Putting the gene editing tool to use

Researchers in India can use CRISPR-Cas9 only for academic purposes

When you edit a letter or a document, you make specific changes in the words and phrases to make the meaning clearer. Gene editing involves changing the sequence of DNA using specific enzymes which can cut DNA at a precise location, thus permitting the removal, addition, or replacement of genetic information within a gene. The process is akin to correcting a misspelt word in a sentence or replacing it with a more appropriate word. In organisms, this modification directly alters the genetic instructions encoded in the DNA.

In earlier days, if we wanted to modify the message in the DNA to a desired function, it involved two enzymes — one to cut the DNA at a specific site, and another to help insert the desired genetic change. While such twin-enzyme methods worked, they were laborious.

The discovery

This was when Drs Jennifer Doudna of University of California, Berkeley, U.S. and Emmanuelle Charpentier of Humboldt University, Germany came out with a double action gene modification method, called CRISRP-Cas9. This is a mechanism that can edit the genomes of humans, pathogens, and plants. CRISPR stands for Clustered Regularly Interspaced Short Palindromic Repeats, and Cas9 (which stands for CRISPR- associated Protein 9) cuts DNA strands at a specific location, creating a gap that can be filled with new DNA. Doudna and Charpentier shared the Nobel Prize in 2012.

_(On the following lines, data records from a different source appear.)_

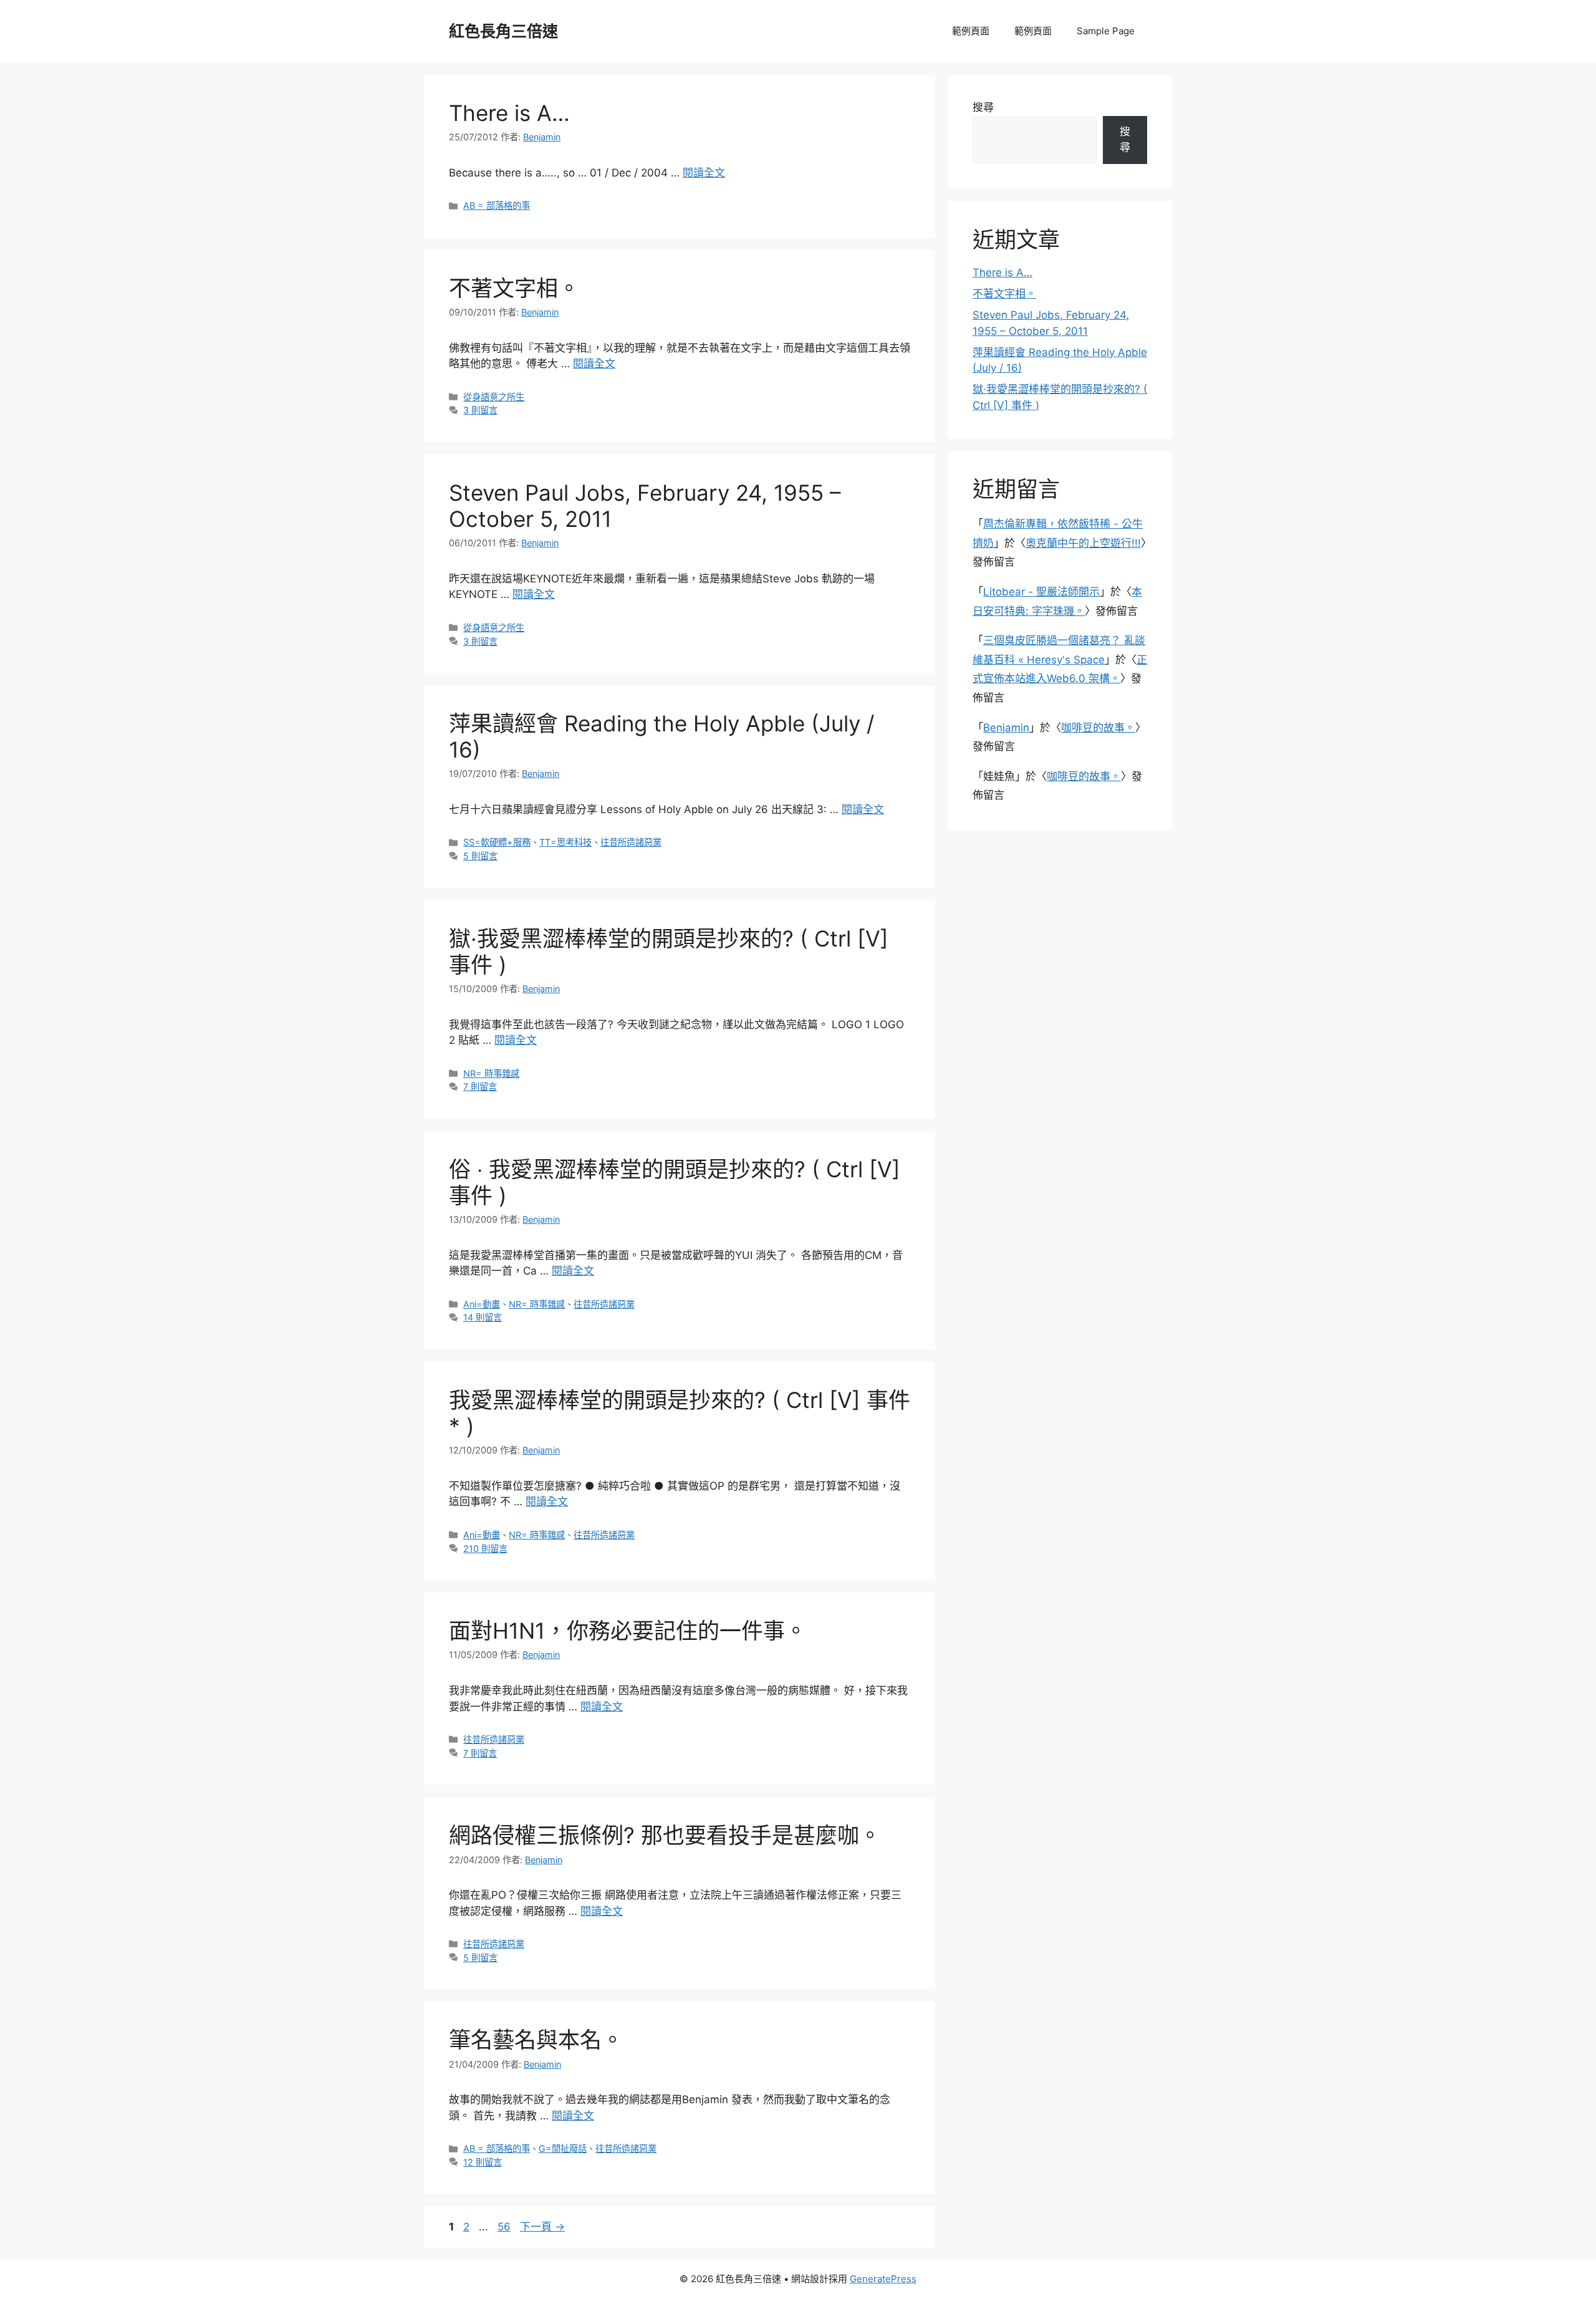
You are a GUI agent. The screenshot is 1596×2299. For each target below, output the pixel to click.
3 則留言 (480, 410)
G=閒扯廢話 (563, 2148)
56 (504, 2226)
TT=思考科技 (565, 842)
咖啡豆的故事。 (1098, 727)
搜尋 (983, 107)
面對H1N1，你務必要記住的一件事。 (628, 1630)
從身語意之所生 (493, 397)
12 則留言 (482, 2162)
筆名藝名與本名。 (536, 2040)
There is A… (509, 113)
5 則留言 (480, 856)
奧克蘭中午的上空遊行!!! (1083, 543)
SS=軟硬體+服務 (497, 842)
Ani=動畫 (481, 1304)
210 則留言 (485, 1548)
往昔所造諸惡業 (630, 842)
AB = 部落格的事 (496, 205)
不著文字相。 (514, 288)
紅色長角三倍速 (503, 31)
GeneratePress (883, 2279)
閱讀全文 (704, 172)
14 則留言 (482, 1317)
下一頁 (542, 2226)
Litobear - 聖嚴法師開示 (1041, 592)
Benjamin (1006, 727)
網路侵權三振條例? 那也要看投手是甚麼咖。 (665, 1835)
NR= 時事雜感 (491, 1073)
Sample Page (1106, 31)
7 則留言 (480, 1086)
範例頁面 (970, 31)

However, Prof. Feng Zang who was then at a Southern California University, published a paper wherein he showed genome engineering using the CRISPR-Cas9 system. But he was not included as the third scientist by the Nobel Committee. He then went ahead, obtained a patent and moved to Boston, where he works and this patent is owned today by the MIT-Harvard University combine, called Broad Institute, which uses the CRISPR-Cas9 system for a variety of applications such as the mouse model for cancer, identifying genes that make cancer drugs ineffective, and modification of immune cells, plus training people in the technology. 

Gene editing in plants

While CRISPR-Cas9 patented technology has been used for the above-mentioned diagnostic and genetic uses, agricultural scientists and botanical researchers have been using this method to genome engineer plants. The group of Dr Holger Puchta of the Karlsruhe Botanical Institute, Germany has published several papers, notably how to use Cas9, Cas 12 and Cas13, for targeting plant genomes. Most recently, CRISPR-Cas9 based ‘knock-out’ of two genes in tomato plants increased their sweetness with no loss in weight. Similar studies on other plants and fruits will surely follow.

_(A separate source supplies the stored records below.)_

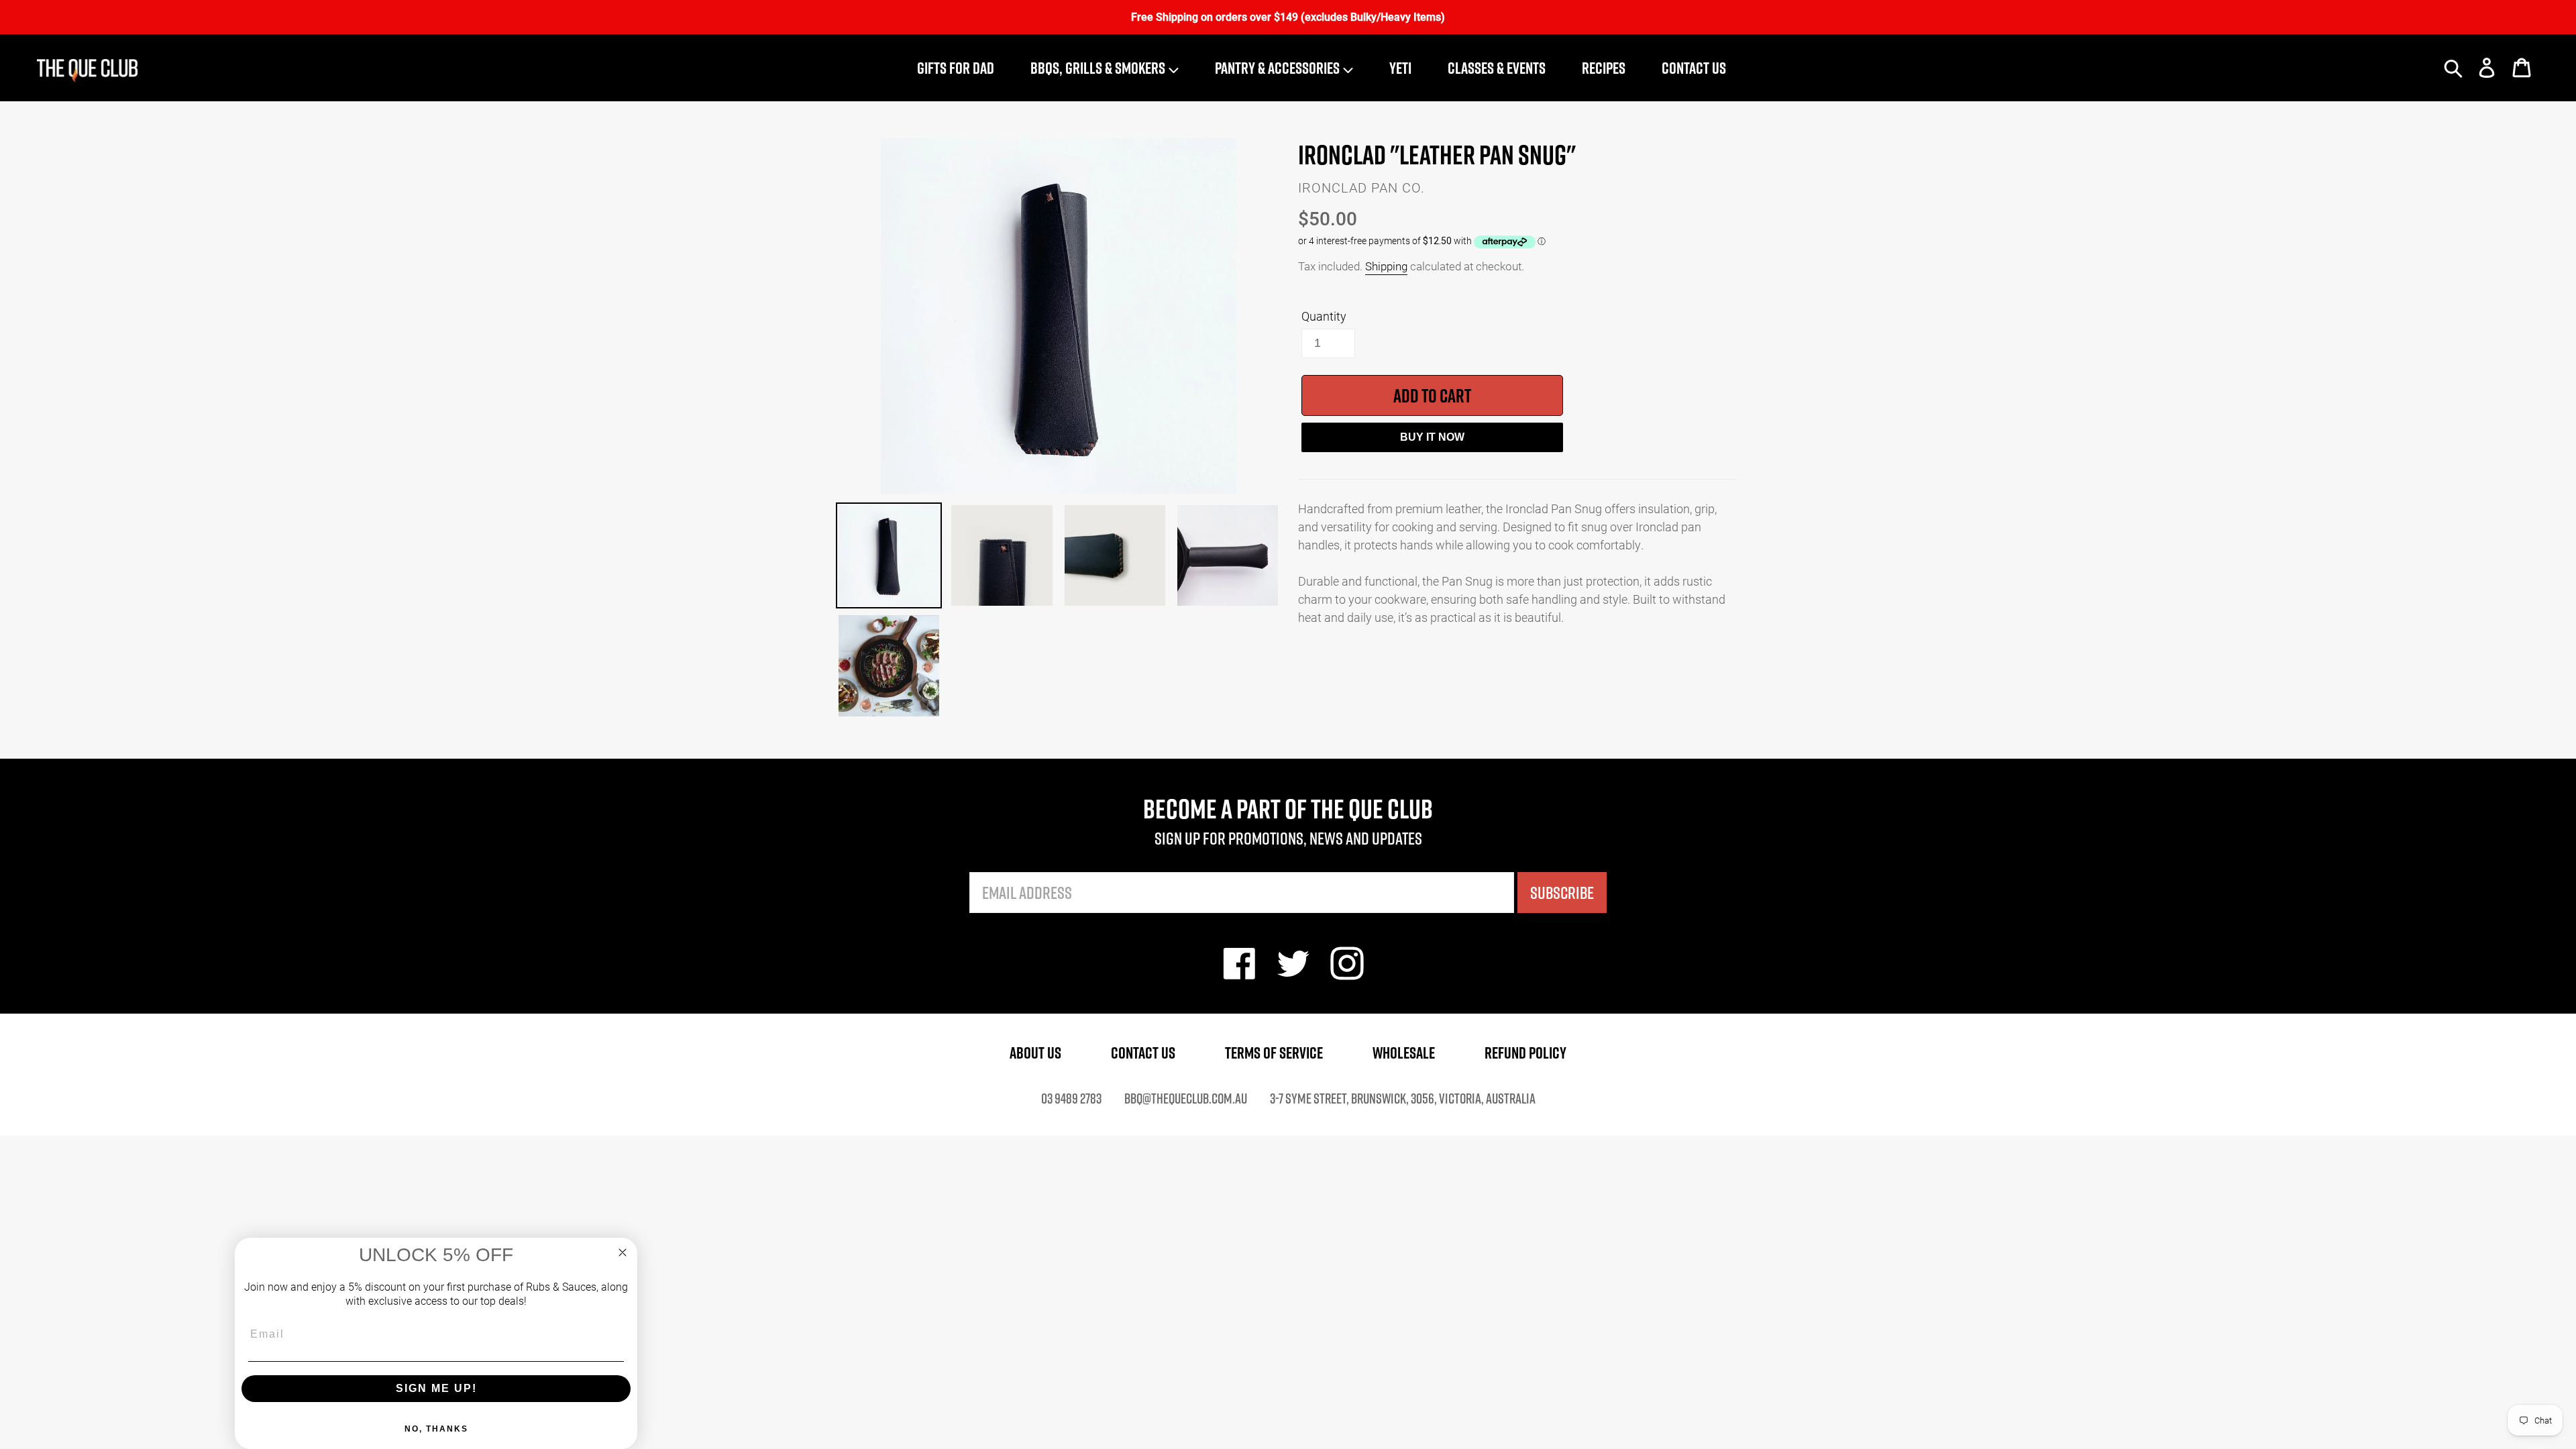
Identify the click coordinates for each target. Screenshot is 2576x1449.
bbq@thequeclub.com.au (1185, 1098)
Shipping (1386, 266)
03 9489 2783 (1071, 1098)
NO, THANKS (436, 1429)
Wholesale (1404, 1052)
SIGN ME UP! (436, 1388)
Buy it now (1432, 437)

However, a recent report by Dr Anurag Chaurasia, titled “How CRISPR patent issues block Indian farmers from accessing biotech benefits”, points out that the IPO has granted a local patent to ERS Genomics of Dublin, which allows Indian researchers to use CRISPR-Cas9 only for academic purposes but not commercialise any scientific breakthroughs. Our rural farmers are thus still left ‘classical’.

Visually handicapped

For people afflicted with eye disorders, scientists and clinicians at LV Prasad Eye Institute, Hyderabad, in collaboration with a group in IGIB, have used one of these high precision methods to correct inherited mutations in patient-specific stem cells (Nature Communications, June 2024). These mutation-corrected stem cells could then make retinal cells, which showed restored expression of the missing protein. This has opened the possibility of developing autologous cell therapies for certain inherited eye disorders. A similar approach can be adapted for other diseases affecting other tissues and cell types of the body.